Background: Post-transplant diabetes mellitus (PTDM) is an emerging problem in kidney transplantation, representing an important risk factor for kidney function loss. Diabetic nephropathy (DN) occurrence in transplanted kidneys is poorly investigated. Current knowledge describes DN recurrence in graft 5.9 years from kidney transplantation however there is little data about PTDM and DN. Here, we report a clinical case peculiar for an early appearance of advanced glomerular diabetic lesions, after kidney transplantation. Case presentation: A 45-year-old Caucasian male affected by autosomal polycystic kidney disease was transplanted with a cadaveric-kidney-donor from 58-year-old male. Induction immunosuppressive therapy included basiliximab and steroids while the maintenance treatment included, tacrolimus, mofetil micophenolate and methylprednisolone. One month after transplantation the patient developed diabetes requiring treatment with repaglinide quickly replaced with insulin to obtain an acceptable glycemic control (HbA1c 52 mmol/mol). Glycosuria was detected persistently during the first six months after transplantation. To achieve further improvement in glycemic control, a shift from tacrolimus to cyclosporine (CyA) was made and steroids were rapidly tapered and stopped. To minimize calcineurin inhibitors toxicity, which was revealed in the 1-year-protocol-biopsy, everolimus was introduced thereby lowering CyA through levels. Moderate hypertension was well controlled with doxazosin. Thirty months after transplantation a second graft biopsy was performed owing to renal function decline and microalbuminuria appearance. Histological analysis surprisingly showed mesangiolysis and microaneurysms; glomerular sclero-hyalinosis and basal membrane thickness and typical nodular glomerulosclerosis. C4d staining was negative and no evidence of immune deposits were detected.

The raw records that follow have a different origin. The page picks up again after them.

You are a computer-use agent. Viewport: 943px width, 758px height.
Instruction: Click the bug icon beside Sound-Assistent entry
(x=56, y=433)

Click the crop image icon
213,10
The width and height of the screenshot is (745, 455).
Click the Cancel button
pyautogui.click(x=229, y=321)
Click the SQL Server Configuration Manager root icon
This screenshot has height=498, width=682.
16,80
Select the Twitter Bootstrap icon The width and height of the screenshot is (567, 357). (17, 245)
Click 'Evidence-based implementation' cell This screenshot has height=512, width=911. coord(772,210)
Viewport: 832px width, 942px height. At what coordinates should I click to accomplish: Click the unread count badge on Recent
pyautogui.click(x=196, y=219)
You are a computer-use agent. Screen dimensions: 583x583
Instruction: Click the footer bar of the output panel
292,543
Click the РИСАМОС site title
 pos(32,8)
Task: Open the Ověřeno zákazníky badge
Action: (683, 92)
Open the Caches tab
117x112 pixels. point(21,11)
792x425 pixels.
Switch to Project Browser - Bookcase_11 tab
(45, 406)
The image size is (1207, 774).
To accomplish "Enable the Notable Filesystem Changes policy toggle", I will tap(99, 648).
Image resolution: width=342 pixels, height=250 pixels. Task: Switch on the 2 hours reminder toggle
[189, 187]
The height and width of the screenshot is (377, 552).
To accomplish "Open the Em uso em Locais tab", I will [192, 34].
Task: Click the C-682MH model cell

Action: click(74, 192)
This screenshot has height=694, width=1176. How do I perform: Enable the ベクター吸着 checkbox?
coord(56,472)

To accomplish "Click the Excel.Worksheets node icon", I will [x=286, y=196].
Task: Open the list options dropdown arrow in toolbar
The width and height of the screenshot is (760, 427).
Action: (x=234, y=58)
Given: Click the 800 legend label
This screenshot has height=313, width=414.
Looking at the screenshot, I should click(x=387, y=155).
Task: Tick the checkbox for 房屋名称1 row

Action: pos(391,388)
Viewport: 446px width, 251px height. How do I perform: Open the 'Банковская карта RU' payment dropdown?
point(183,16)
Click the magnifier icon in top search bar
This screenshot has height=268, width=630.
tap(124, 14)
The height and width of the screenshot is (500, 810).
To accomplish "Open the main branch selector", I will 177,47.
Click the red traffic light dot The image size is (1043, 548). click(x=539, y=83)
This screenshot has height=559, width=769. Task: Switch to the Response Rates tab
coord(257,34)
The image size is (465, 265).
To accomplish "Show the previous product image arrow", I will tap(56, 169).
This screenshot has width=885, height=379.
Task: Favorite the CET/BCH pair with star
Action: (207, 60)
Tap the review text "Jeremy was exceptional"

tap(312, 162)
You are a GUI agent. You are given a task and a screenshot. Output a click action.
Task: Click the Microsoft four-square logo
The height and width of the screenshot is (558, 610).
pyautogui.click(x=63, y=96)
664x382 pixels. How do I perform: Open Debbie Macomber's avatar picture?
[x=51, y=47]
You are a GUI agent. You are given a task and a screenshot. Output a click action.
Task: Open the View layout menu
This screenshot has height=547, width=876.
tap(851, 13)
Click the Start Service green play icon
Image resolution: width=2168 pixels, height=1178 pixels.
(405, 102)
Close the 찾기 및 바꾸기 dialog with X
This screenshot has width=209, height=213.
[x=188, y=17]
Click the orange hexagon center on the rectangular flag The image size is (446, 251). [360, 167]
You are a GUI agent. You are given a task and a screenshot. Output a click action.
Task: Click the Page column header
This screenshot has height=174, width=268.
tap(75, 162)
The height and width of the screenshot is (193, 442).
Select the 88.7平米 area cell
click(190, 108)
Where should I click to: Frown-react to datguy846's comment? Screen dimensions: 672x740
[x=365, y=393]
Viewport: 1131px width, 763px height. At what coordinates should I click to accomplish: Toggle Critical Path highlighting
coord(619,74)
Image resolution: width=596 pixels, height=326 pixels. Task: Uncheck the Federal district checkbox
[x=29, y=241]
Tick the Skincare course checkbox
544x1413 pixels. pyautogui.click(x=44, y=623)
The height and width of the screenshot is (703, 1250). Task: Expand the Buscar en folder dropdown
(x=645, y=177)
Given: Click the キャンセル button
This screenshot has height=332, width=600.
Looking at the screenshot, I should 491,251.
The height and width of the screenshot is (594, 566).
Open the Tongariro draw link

Donor Specific Antibodies, serum C3 and C4 levels and autoimmunity tests were negative. Retrospective analysis on donor history didn't show diabetes or insulin resistance and no diabetic lesions were found in kidney pre-implant biopsy. Conclusions: In our knowledge, this is the first report describing a very early onset of advanced diabetic glomerular lesions in a graft biopsy after PTDM. We hypothesize that additional factors such as everolimus and hypertension, may have contribute to kidney damage.